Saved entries
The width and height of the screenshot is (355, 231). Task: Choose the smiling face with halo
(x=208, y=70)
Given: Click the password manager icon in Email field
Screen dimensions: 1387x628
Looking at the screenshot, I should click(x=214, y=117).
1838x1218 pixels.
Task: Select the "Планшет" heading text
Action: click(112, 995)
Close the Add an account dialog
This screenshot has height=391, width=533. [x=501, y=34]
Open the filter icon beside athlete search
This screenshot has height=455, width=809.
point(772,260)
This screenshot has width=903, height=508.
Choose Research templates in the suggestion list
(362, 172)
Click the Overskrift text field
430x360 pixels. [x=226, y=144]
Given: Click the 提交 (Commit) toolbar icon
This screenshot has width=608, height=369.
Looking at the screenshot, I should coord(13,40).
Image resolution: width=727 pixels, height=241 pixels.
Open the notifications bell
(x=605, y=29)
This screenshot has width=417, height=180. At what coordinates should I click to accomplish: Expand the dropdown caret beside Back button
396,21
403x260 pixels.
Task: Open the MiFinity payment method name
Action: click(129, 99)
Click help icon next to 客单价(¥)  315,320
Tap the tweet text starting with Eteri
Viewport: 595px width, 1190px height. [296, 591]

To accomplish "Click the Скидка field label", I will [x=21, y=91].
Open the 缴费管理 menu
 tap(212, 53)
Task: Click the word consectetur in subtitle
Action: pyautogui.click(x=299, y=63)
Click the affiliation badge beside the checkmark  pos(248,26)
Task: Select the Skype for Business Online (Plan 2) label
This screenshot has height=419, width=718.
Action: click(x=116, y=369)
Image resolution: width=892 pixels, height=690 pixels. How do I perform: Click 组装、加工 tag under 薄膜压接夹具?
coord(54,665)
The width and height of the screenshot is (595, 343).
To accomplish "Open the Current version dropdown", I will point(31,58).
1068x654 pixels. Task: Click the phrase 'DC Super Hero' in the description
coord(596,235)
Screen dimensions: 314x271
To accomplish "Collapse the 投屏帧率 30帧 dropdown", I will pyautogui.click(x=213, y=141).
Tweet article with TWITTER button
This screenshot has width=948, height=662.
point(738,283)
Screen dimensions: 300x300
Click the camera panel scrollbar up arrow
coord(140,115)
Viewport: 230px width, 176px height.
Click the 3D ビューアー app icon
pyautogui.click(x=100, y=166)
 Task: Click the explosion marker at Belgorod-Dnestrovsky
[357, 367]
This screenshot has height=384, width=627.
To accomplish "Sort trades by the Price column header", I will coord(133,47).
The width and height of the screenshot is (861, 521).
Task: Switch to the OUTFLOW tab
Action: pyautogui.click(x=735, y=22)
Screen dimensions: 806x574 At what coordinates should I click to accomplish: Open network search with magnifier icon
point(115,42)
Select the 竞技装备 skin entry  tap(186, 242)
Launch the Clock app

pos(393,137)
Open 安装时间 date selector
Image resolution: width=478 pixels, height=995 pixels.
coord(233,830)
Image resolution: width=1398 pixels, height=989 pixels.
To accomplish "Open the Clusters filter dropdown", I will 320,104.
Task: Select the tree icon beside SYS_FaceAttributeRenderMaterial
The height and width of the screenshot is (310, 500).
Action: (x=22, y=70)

**WHAT TO PRODUCE:** Give back the lines above exactly, from the one with "Open 安装时间 date selector" through the last line.

**TASK OUTPUT:**
Open 安装时间 date selector
Image resolution: width=478 pixels, height=995 pixels.
coord(233,830)
Image resolution: width=1398 pixels, height=989 pixels.
To accomplish "Open the Clusters filter dropdown", I will 320,104.
Task: Select the tree icon beside SYS_FaceAttributeRenderMaterial
The height and width of the screenshot is (310, 500).
Action: (x=22, y=70)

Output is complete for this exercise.